Saturday, August 16, 2008

Gluten, Bars, and Getting Old, Part II

A little after writing that post about getting old, I went with the baby to run some errands, and somehow found myself straggling into the brand-spanking-new Harlem branch of American Apparel (also called the Now We Can All Look Like Skanks From L.A. Store). Outside, the store was topped by a gigantic billboard of a girl wearing high-waisted glittery hotpants and nothing else; inside, there were no customers, loud techno music, piles of boxes in front of the counter, and at least eight employees, all wearing at least three different bright colors apiece and all very clearly under the age of 22. I wandered around the store halfheartedly fingering T-shirts and sweatpants and being asked if I needed help every nine seconds. I thought I might buy the baby a new T-shirt, but the back of the store, where I found the racks of baby clothes, also housed the speakers. As the bass pulsed louder and louder, the baby started squirming in discomfort, so I abandoned the baby section, hands still empty. I stood in front of a wall of packaged T-shirts for at least four full minutes, debating whether I should buy another ill-fitting V-neck T-shirt for nursing, or if the two I currently have are enough, or even two too many. Finally, I decided to buy a white one, mostly because at that point I had been wandering around for such a long time that I was too embarassed to wander out without buying anything. (I am shocked to see how little sense that thought makes in writing; it made such perfect sense in my head at the time.)

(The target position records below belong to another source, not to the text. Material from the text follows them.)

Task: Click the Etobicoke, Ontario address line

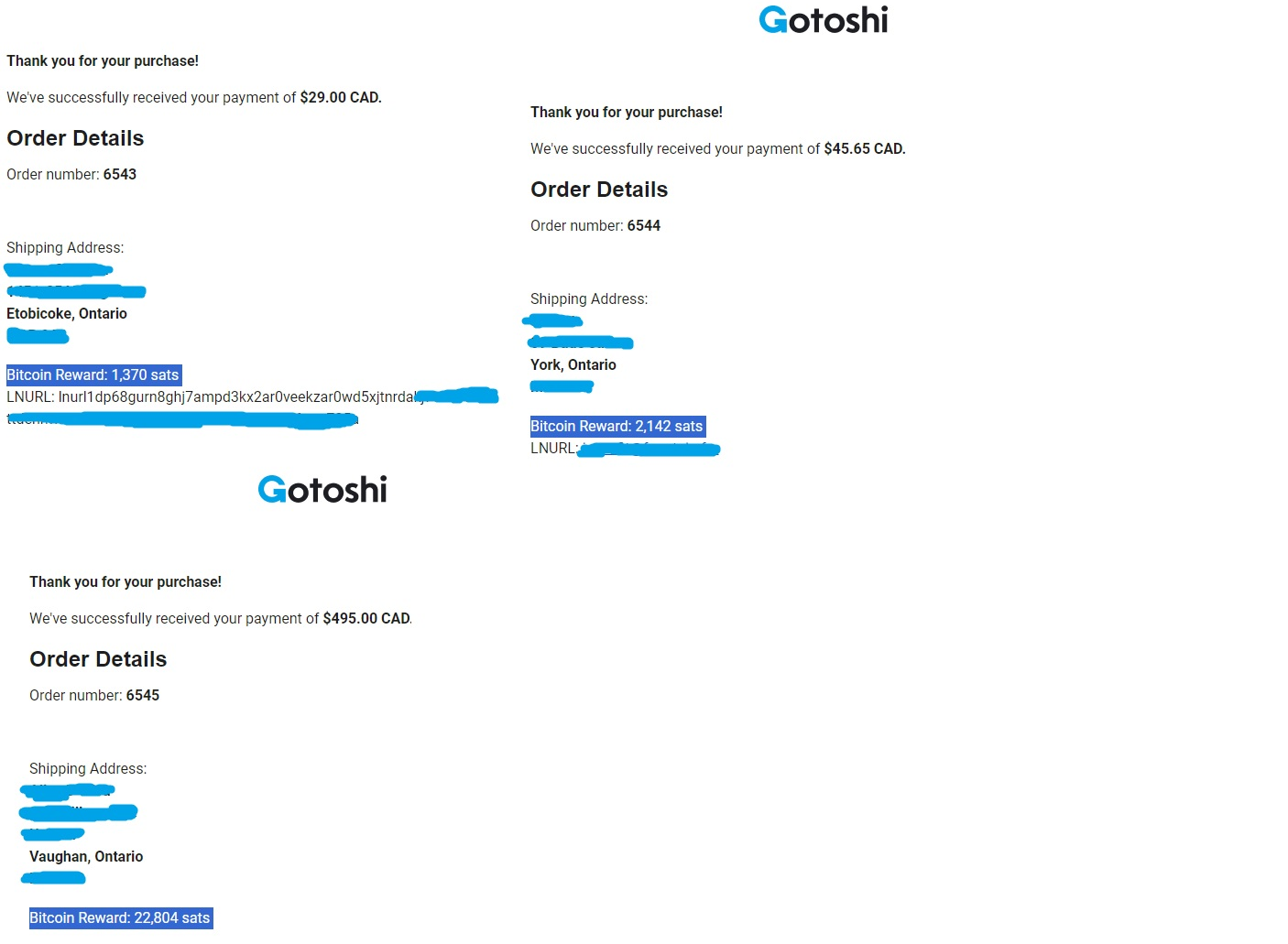Action: pos(67,314)
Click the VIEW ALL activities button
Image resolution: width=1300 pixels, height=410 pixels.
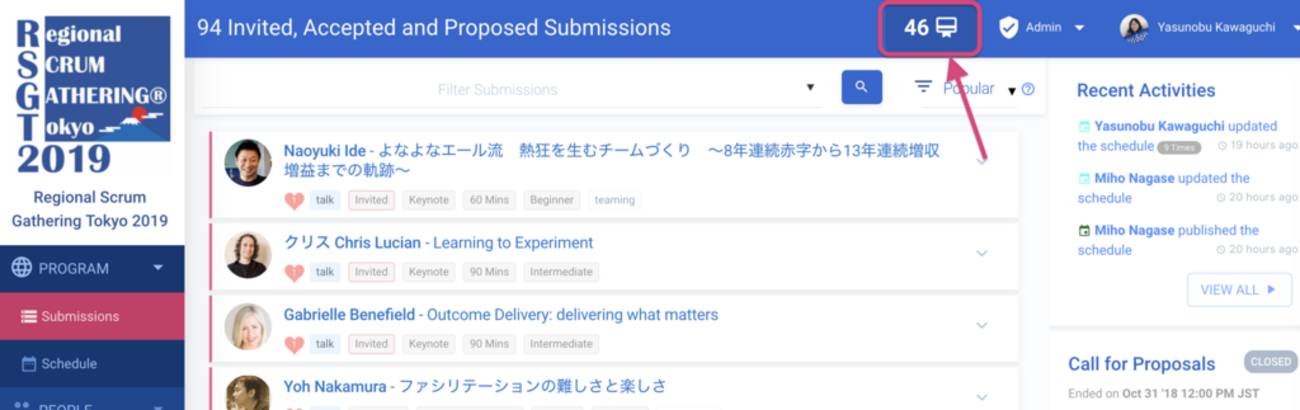(x=1239, y=290)
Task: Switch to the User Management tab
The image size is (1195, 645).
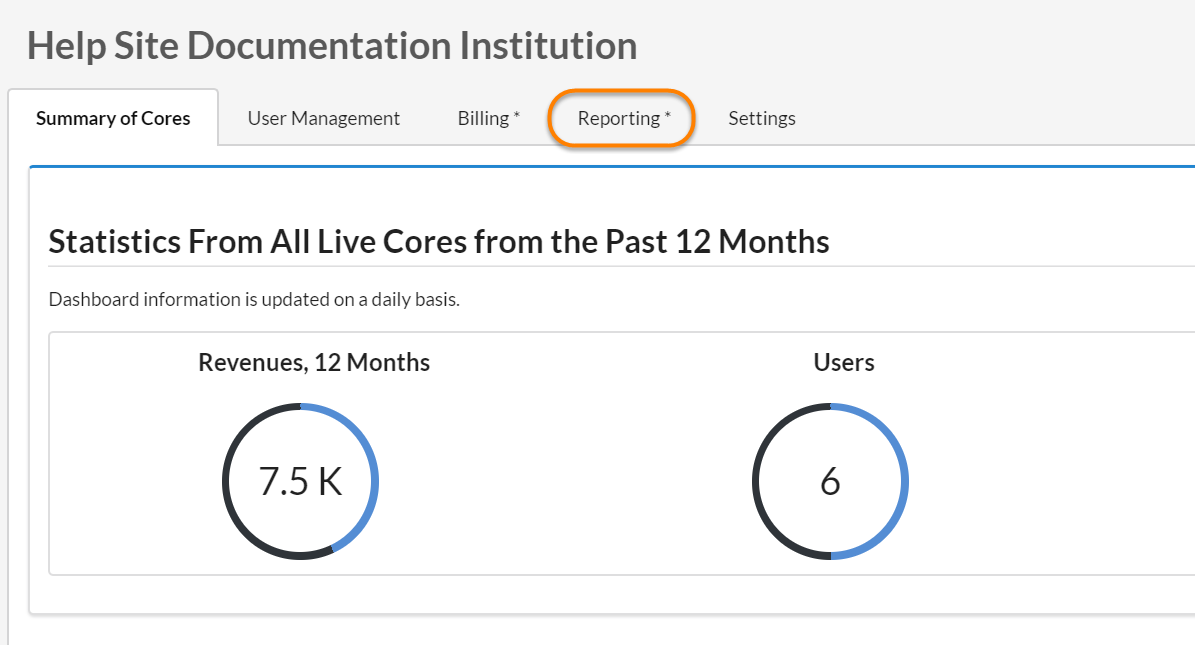Action: point(323,118)
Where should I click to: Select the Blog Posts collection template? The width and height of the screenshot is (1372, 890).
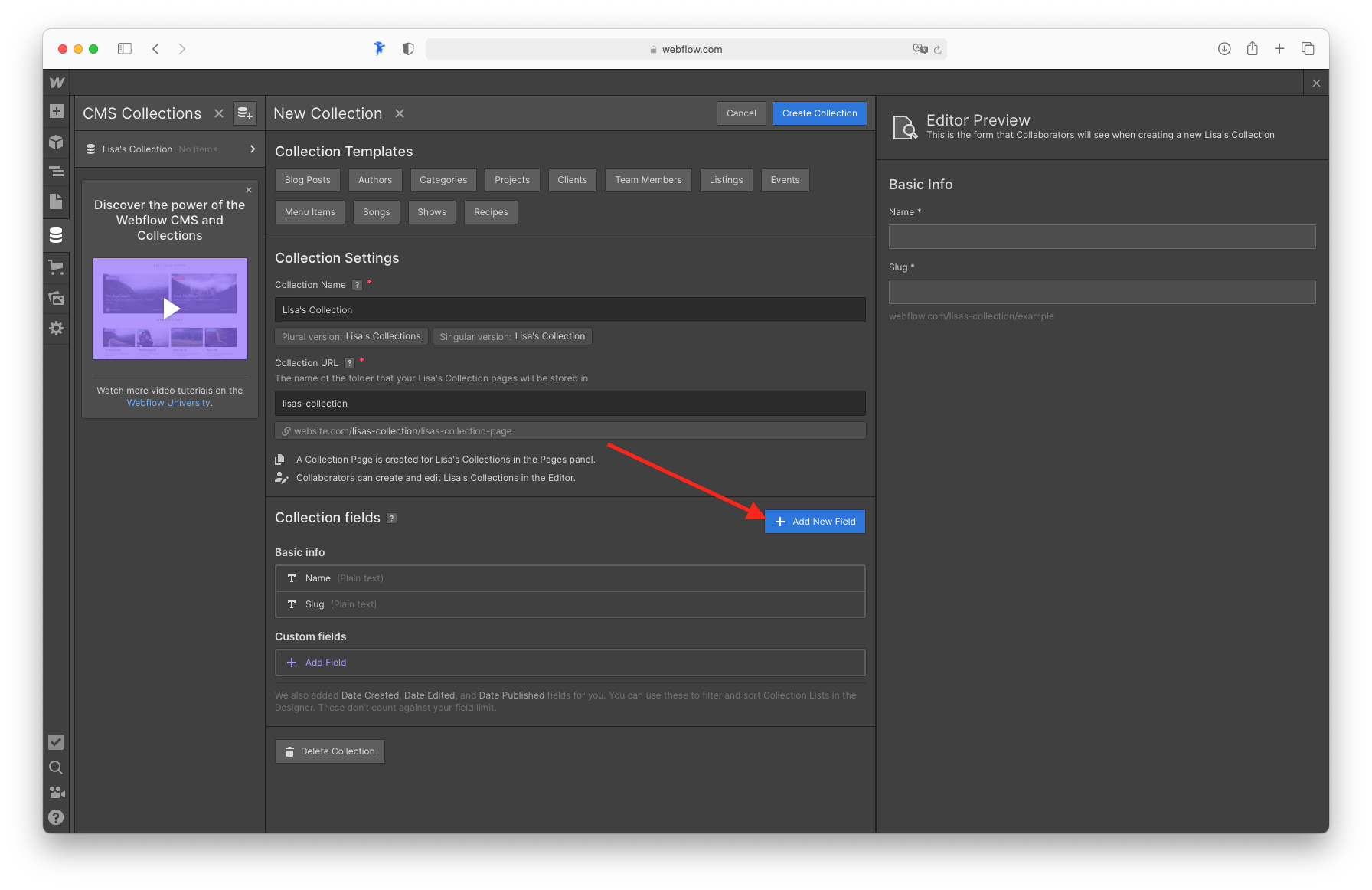(307, 179)
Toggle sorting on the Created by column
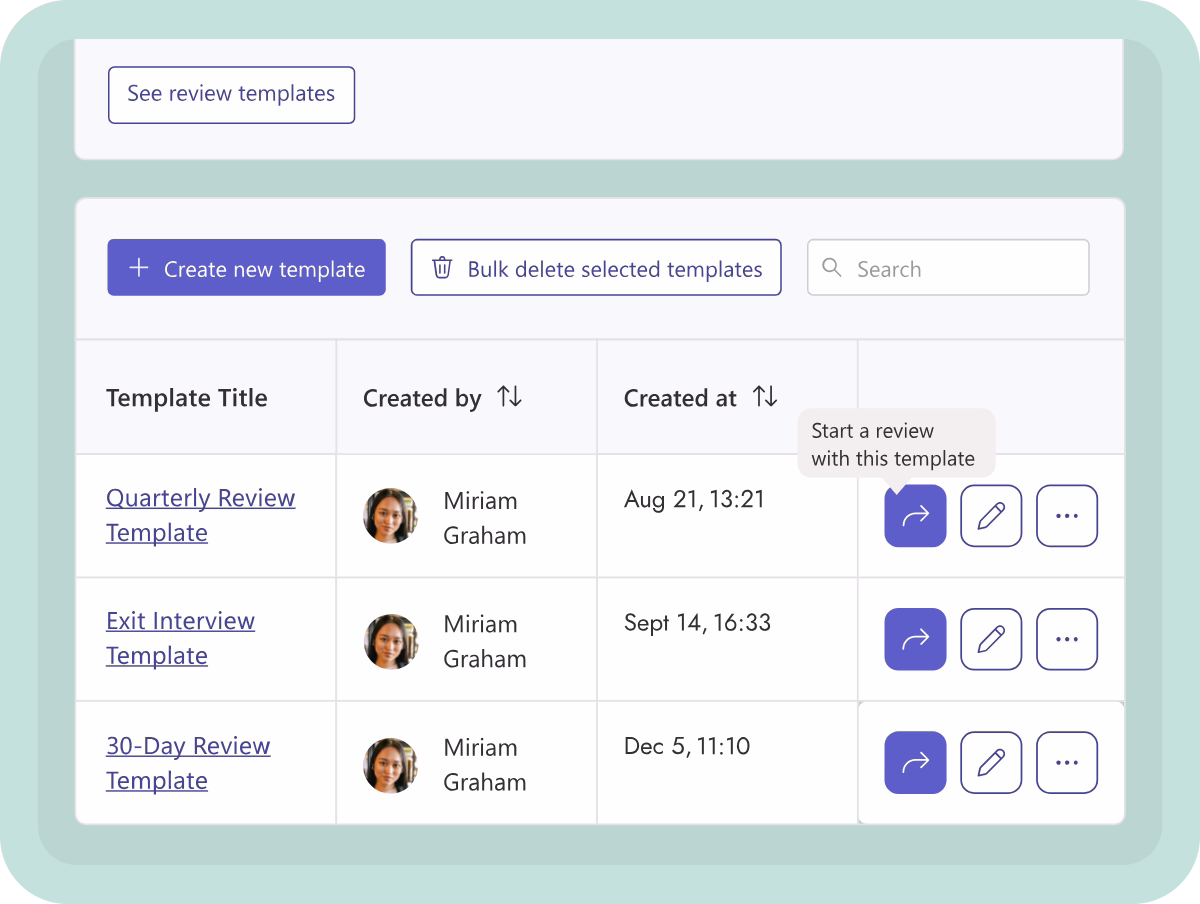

At the register, as I was signing the receipt, I said to the cashier, "It looks like you're still setting things up here."

She looked at me, her wide young eyes ringed in heavy mascara, her upper lids full of clumsy mascara smudges.

"Well, if you're still moving stuff around, maybe you might think about moving the kids' section out of the back. It's right under the speaker, you know, and it's so loud, I sort of got worried about my baby's ears, so I couldn't spend a lot of time looking at things. So maybe that's not the best place for the kids' stuff."

The cashier's face betrayed no comprehension whatsoever. She didn't nod or make any "I see" sort of sounds. She remained entirely silent and affectless, her face slack, her eyes staring uncomprehendingly. Then I heard myself speaking, as if from a distance, and realized precisely what I would have thought of me if I were a 20-year-old salesgirl listening to an older woman complain about the kids' section. You stupid old boring housewife bitch, I would have thought, of course it's loud. If you don't like it, you shouldn't come in, and you definitely shouldn't bring your kid. What are you doing here anyway? This is not for people like you. You're not fooling anyone. Go away to Ann Taylor and buy some goddamn blouse or something. I suddenly felt about a hundred years old, a querulous old lady complaining to the youngsters about the gravy at the cafeteria. Horrified and unable to meet the cashier's silently scornful stare, I beat a panicky retreat out of the store, clutching my new T-shirt. I felt shaken and a little ashamed as I made my way, like the old boring housewife bitch that I am, to the organic grocery store to pick up some things for dinner.

Later that evening, I decided that I didn't want the shirt after all, but it was too late, as I had already worn it and stained it with tomato sauce.